The things you claim for “the classics” are, of course, pretty much the things that were previously claimed for the classical classics and we’ve been getting along just fine without those. (I was also taught Latin, and I am certainly glad my children won’t be.)


José Angel 08.05.05 at 7:59 am

“I like Shakespeare”, “Terry Pratchett is great”, there’s love of literature for you. End of discussion. If you want KNOWLEDGE about literature, then I’m sorry, there’s no bypassing criticism, and scholarship, and theory… not that everyone needs them, of course. Just as you don’t need to understand neurology to open your eyes and see.
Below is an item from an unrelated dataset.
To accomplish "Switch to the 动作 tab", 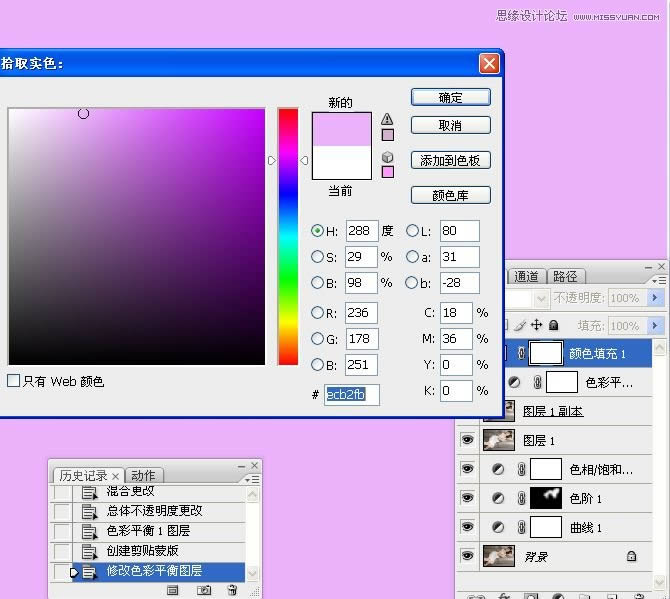I will pyautogui.click(x=143, y=476).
But would you go around saying “oh we can see all right, so that neurological stuff is all meaningless babble”? Well, maybe you would…


anon 08.05.05 at 11:47 am

Jos angel, I assume you are making reference to my comment above. Odd — particularly odd since you are decrying the failure of standards in education — that you have misquoted it when it is right in front of you. I clearly stated that Terry Pratchett is cheesy bilge. There is no comparison whatsoever to the works of the godlike Bill Shakespeare.

However, intelligent persons resent being told what their standards should be. And neither Bill nor his classic pals ultimately require anybody’s help, they’re that good. So I conclude it’s best to let youth read whatever they wish and find their own paths to the mountaintop.
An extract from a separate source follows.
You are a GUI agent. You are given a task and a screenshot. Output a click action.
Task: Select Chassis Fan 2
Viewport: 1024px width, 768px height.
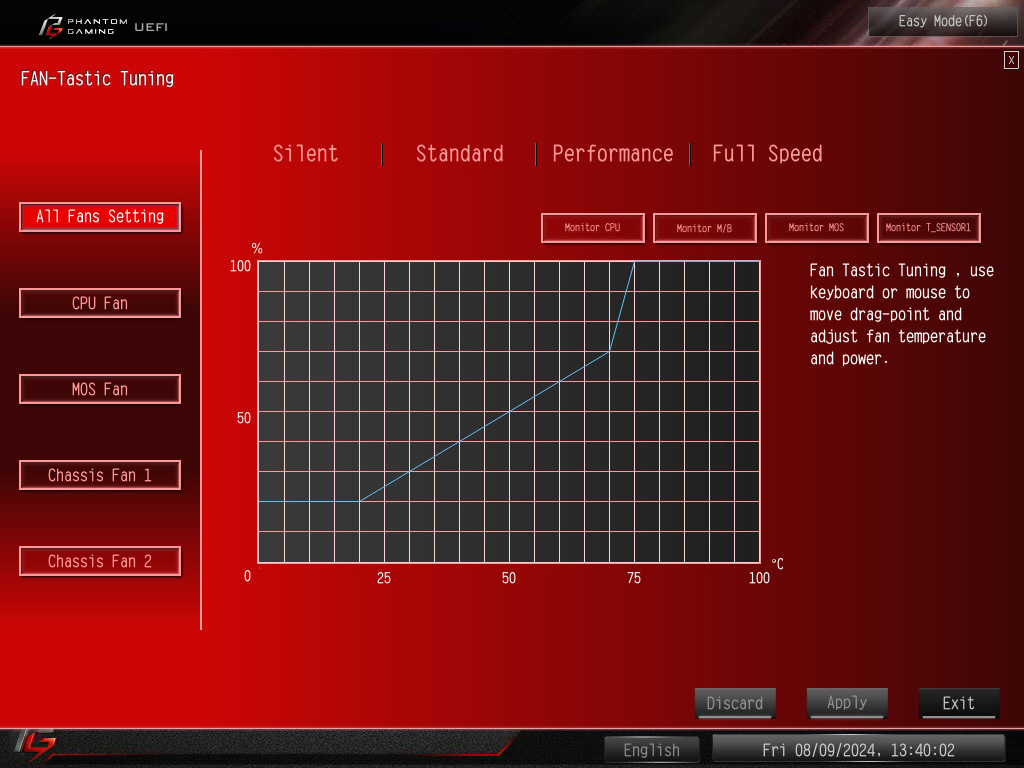(x=100, y=561)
andrew 08.05.05 at 12:41 pm

You want to teach kids neurology in high school?


DLacey 08.05.05 at 5:18 pm

My guess is, rhetoric (for the writing well in various styles) and pleasure reading (for the enjoyment of literature) courses would satisfy.

In my own case those were two of my favorites (the former in college, the latter in middle school) so I have to agree :) Would have been nice to get the rhetoric earlier so it would’ve stuck better (my writing isn’t great now as you see from this comment).

On the other hand I liked my 12th grade Humanities course which was “intro to canon” as far as that went (Shakespeare, Giotto, Hume, Dante, Camus, bunch of other (mostly) dead white guys), too.


Mark Bahnisch 08.05.05 at 10:25 pm

It turns out that the curriculum covers the canon after all. The Minister might have been too swift to react to op/ed criticism.


Wrong 08.07.05 at 7:56 pm

“What I’d like for my kids to get out of high school English is an ability to write well in a variety of modes and (if possible) a love of literature.”

Clearly, it would be nice if children came out of secondary school English lessons with a love of literature; but I’m not sure that’s a goal you can use to build a curriculum. What would, say, a history curriculum intended to stimulate ‘a love of history’ look like, or a maths curriculum based on similar goals?

Surely, the point of a literature curriculum should be to teach children how literature works – how certain ways of writing produce certain effects, why a piece of writing might be written in one way rather than another, and how they can apply these ideas to things they read. I don’t know if the critical literacy courses actually taught these things or not, but the general idea of teaching the theory of criticism in literature classes strikes me as just obviously right. If that’s not what you’re teaching, what’s the point of the classes?

I say this as someone who wasn’t taught about criticism at school and, thinking back, remembers English classes as an absolute waste of time. We were invited to read books and comment on them, with no reflection as to what sort of comment might be useful. If you want children to love literature, just give them some free time to read books. Teaching them about literature is surely something else entirely.


John Quiggin 08.08.05 at 1:40 am

Part of my point is that high school English ought not to be (primarily) a course in “literature”. I see no reason for making literature per se a compulsory subject when art, music, mathematics and science are not. The justification for making English compulsory is that people need to be competent users of their own language. Literature (in the usual sense) is part of that, but only part.